Despite all our worries about working too much and not spending enough time with our children, a recent study now reports that the opposite is true: Families are actually spending more time together.
”The Rug Rat Race,” a report based on the research of husband-and-wife economists Garey Ramey and Valerie A. Ramey of the University of California, San Diego, shows that parents — especially those who are college-educated — are allocating more time to childcare compared to parents of the previous generation.
In their research, the Rameys conclude that moms and dads are choosing to do this because of their children’s competition for college. “The number of college-bound students has surged in recent years, coincident with the rise in time spent on childcare,” the Rameys wrote in their abstract. “The resulting ‘cohort crowding’ has led parents to compete more aggressively for college slots by spending increasing amounts of time on college preparation.”
The increase in childcare time occurred for these parents not when their children were infants and toddlers; it happened when their kids got older. The researchers also found that these parents spent most of their time coordinating and transporting their children to various activities.
In their paper, the Rameys used previous research to show how parents of different education levels allow their children to spend their free time. Children of less-educated parents play with friends and relatives in the neighborhood, often unsupervised, they noted. They referred to this as “the natural development” approach. Then there’s a “concerted cultivation approach” used by more-educated parents. The latter requires a lot of parental involvement. Quoting an ethnographic study called “Unequal Childhoods,” the researchers described what happens when families take the concerted cultivation approach to raising children: “Children’s activities create substantial work for their parents. Parents fill out enrollment forms, write checks, call to arrange car pools, wash uniforms, drive children to events, and make refreshments…. Simply getting ready for an activity – collecting the equipment, organizing the children, loading the car – can be exhausting…, in addition to the labor of preparing, there is the labor of watching.

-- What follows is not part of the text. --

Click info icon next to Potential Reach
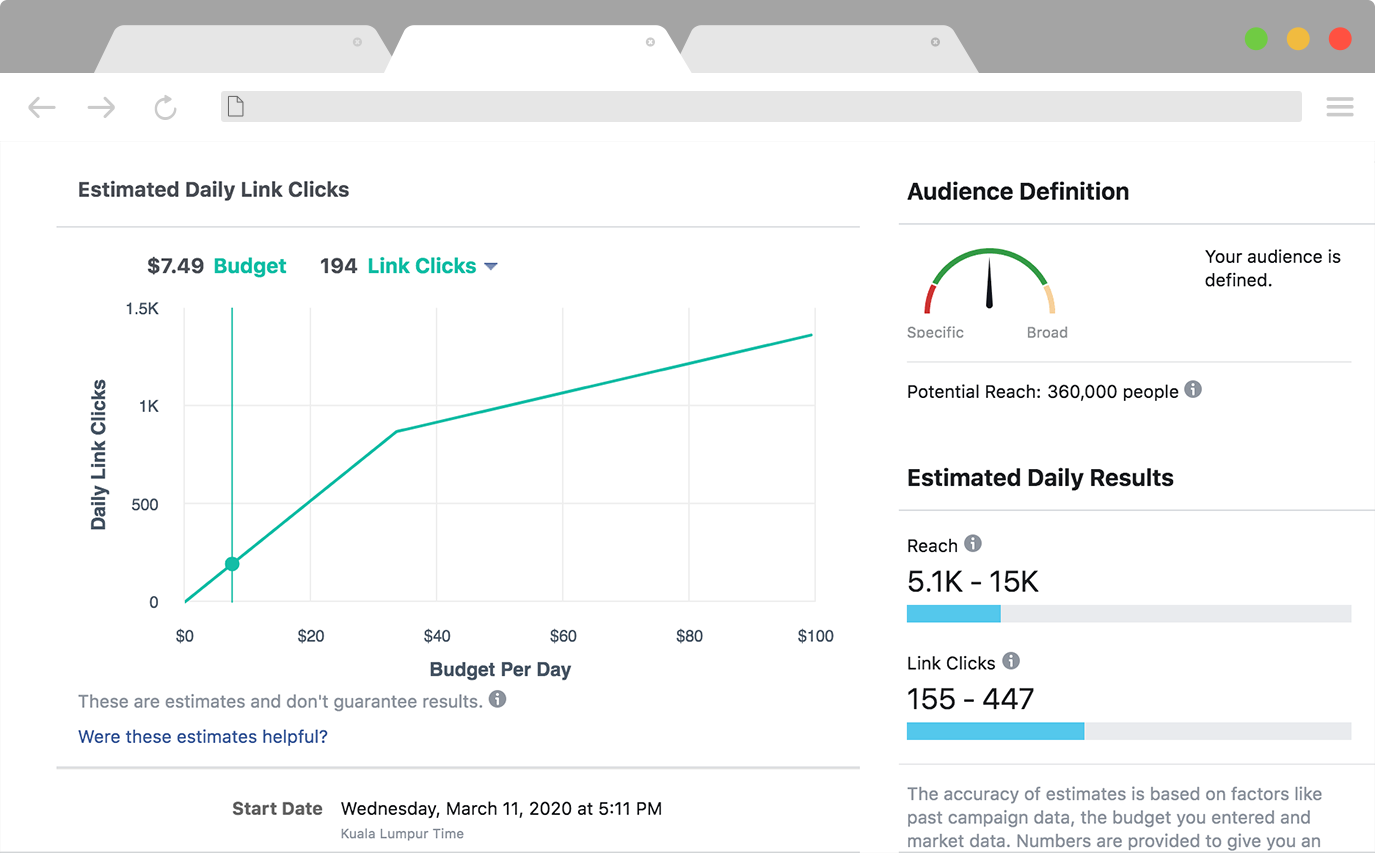 click(x=1193, y=390)
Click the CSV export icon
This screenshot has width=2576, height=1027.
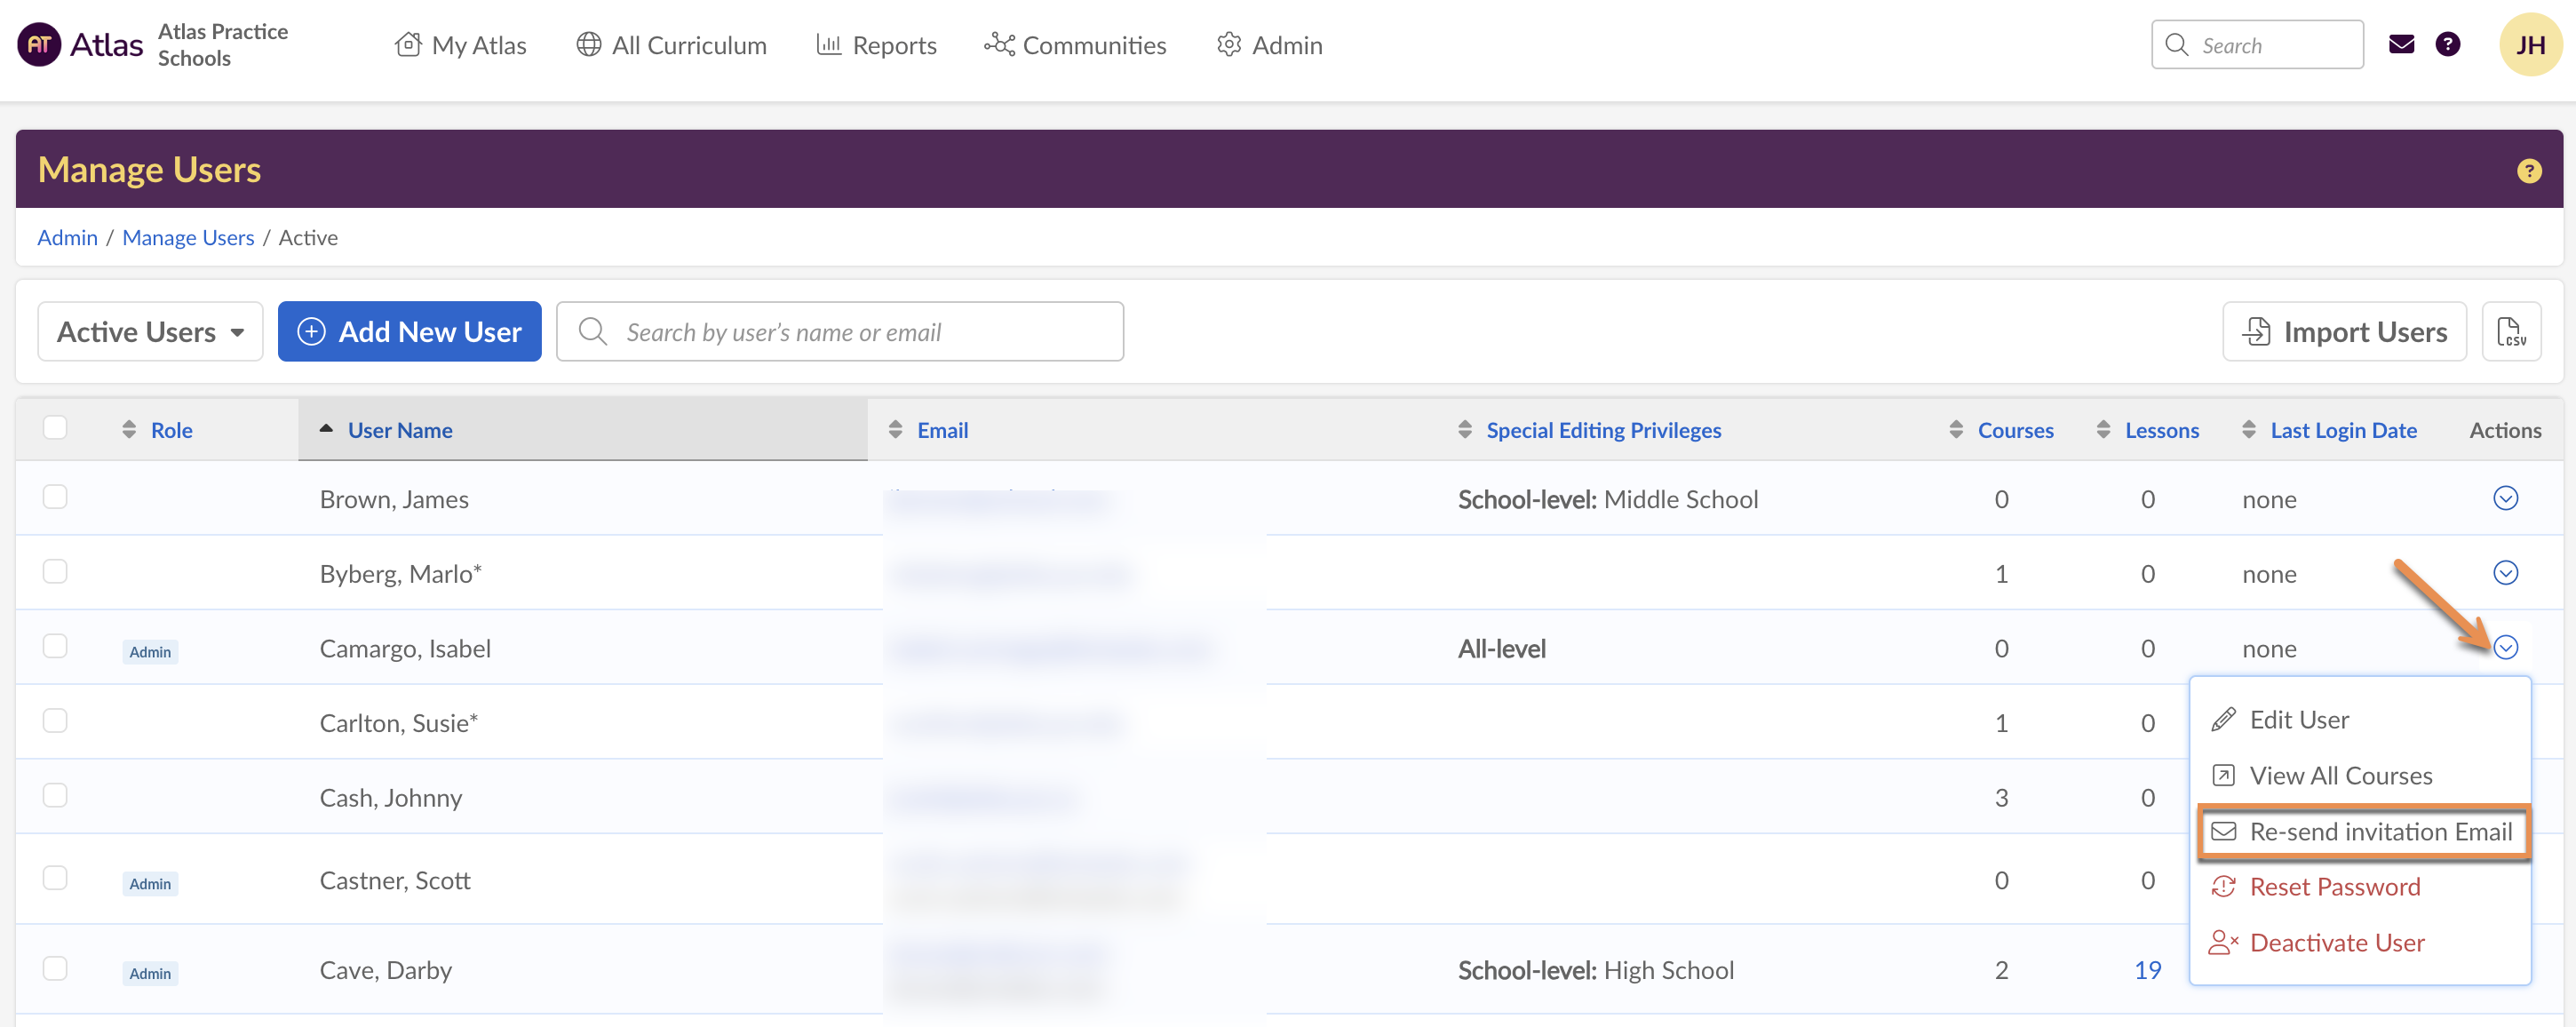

“In sum, it appears that college-educated parents with children age 5 or over spend a good deal of their time on education and children’s activities,” the Rameys wrote.
I reflected on this study as I sat at my desk making plans for my son’s involvement in T-ball, America’s Kids Run and other upcoming events and activities. Which leads me to ask: How much time do you spend on your child’s education and recreational activities? What are your thoughts on the “natural development” approach in comparison to the “concerted cultivation” approach to raising children? Is one really better than the other? Is there value in providing our kids more unsupervised free time?